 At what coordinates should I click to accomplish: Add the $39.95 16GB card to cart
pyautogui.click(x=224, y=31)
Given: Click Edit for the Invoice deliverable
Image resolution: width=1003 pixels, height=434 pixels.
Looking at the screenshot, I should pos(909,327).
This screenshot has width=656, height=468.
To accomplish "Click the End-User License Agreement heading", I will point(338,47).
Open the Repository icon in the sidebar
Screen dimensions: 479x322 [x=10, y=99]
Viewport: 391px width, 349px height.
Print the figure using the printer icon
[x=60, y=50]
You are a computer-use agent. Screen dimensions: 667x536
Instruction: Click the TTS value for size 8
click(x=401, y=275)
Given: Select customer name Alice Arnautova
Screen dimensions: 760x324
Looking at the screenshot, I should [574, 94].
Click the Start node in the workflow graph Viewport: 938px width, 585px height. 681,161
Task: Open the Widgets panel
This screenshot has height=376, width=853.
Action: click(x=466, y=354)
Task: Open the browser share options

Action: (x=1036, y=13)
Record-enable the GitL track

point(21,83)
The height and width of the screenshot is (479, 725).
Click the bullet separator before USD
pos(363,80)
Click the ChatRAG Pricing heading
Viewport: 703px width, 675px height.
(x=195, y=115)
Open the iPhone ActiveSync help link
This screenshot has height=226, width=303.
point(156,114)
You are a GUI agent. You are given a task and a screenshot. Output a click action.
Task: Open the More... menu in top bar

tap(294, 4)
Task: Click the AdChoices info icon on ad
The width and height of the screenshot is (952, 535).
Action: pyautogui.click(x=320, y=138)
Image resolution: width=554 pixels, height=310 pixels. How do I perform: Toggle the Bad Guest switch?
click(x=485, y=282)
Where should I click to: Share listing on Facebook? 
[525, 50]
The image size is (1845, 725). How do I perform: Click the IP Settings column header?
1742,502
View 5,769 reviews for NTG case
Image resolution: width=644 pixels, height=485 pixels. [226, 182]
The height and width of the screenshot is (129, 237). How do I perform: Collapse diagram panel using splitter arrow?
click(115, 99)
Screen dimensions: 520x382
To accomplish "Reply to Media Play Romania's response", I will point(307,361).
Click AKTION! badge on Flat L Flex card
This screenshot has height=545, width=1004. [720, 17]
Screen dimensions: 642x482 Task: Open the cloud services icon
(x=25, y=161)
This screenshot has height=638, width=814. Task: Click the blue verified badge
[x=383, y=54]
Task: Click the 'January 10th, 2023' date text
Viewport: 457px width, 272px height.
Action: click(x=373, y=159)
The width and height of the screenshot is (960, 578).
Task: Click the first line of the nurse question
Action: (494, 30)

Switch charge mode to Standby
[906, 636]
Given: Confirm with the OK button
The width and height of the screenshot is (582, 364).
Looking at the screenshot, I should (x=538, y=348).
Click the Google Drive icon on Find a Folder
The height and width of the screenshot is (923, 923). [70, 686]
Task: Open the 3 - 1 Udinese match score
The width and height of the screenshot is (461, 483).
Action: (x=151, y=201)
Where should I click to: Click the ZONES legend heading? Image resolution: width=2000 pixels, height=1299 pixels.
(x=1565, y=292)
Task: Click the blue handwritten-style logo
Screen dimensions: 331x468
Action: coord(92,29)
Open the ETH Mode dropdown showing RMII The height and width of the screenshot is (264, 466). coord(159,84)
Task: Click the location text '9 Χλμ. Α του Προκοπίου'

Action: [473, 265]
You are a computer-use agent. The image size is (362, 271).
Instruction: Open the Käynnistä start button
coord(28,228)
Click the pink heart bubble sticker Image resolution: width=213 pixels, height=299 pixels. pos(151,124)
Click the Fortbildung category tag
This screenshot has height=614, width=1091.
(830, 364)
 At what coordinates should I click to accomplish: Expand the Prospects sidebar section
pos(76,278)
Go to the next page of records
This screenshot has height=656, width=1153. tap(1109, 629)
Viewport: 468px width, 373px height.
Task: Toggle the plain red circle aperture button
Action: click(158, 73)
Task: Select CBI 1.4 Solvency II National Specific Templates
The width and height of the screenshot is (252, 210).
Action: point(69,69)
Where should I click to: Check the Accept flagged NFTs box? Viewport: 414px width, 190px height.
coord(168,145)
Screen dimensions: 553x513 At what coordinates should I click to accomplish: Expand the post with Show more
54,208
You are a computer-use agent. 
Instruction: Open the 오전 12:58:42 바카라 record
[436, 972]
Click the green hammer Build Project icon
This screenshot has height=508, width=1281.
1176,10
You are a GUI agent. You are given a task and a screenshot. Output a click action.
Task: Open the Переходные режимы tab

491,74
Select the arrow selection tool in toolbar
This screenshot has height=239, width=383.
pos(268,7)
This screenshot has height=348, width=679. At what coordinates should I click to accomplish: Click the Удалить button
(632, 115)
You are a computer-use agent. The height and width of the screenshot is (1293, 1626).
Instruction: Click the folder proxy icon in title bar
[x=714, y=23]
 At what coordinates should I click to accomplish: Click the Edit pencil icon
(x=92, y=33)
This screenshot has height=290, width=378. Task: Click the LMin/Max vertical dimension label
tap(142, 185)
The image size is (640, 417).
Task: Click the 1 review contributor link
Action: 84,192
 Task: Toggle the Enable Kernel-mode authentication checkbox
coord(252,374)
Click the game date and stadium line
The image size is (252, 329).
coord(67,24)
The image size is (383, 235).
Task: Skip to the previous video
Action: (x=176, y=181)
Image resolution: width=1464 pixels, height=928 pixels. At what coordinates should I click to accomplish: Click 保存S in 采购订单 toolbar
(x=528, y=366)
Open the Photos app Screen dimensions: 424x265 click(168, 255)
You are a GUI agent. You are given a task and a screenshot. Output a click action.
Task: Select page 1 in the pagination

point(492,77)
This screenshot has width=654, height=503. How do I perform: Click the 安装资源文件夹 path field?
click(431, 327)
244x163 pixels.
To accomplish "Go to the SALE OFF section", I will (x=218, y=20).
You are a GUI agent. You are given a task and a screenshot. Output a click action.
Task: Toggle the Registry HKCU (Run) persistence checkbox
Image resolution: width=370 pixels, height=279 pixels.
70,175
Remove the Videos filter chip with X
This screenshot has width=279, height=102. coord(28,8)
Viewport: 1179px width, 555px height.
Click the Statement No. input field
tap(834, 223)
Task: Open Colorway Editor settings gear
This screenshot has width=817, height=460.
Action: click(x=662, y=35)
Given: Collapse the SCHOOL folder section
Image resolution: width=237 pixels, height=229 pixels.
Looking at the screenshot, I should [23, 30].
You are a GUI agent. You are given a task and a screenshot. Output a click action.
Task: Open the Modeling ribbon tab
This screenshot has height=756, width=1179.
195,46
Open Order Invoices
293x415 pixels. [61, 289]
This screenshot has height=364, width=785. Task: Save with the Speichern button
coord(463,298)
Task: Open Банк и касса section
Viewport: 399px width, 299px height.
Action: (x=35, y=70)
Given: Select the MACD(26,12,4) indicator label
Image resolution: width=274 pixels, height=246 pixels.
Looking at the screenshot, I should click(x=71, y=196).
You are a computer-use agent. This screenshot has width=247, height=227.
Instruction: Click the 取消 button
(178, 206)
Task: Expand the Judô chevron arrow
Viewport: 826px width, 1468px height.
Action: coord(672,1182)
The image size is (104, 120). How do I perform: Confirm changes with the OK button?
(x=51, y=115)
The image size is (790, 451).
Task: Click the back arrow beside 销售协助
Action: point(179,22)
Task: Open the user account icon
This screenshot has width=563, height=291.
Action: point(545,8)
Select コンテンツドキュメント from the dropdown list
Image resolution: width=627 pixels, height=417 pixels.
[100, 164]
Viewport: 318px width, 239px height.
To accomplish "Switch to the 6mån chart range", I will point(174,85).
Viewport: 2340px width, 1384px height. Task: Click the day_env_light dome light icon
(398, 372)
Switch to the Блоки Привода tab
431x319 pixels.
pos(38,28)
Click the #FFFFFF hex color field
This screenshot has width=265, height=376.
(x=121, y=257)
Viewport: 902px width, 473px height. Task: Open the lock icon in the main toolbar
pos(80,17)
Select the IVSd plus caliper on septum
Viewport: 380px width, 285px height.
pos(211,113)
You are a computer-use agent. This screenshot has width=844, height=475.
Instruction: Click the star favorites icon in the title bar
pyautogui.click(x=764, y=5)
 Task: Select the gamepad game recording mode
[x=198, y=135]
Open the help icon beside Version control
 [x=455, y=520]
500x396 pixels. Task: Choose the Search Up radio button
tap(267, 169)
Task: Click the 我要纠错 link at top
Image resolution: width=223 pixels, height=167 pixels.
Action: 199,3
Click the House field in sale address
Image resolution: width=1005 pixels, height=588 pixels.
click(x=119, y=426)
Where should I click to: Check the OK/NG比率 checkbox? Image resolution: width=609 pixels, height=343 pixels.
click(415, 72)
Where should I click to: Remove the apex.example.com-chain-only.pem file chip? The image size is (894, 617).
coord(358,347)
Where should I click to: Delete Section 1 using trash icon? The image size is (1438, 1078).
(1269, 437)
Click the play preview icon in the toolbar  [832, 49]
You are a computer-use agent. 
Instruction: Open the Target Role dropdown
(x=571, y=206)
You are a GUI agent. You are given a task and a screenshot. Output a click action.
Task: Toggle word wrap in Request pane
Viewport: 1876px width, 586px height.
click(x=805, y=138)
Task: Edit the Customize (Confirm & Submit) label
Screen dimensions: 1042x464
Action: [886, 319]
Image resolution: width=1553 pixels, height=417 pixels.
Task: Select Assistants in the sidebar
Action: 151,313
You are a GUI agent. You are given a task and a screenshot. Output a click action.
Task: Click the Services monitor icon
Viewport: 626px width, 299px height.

- What is needed: Determine how many lines above contain "will" and respond with that number only.

- Task answer: 4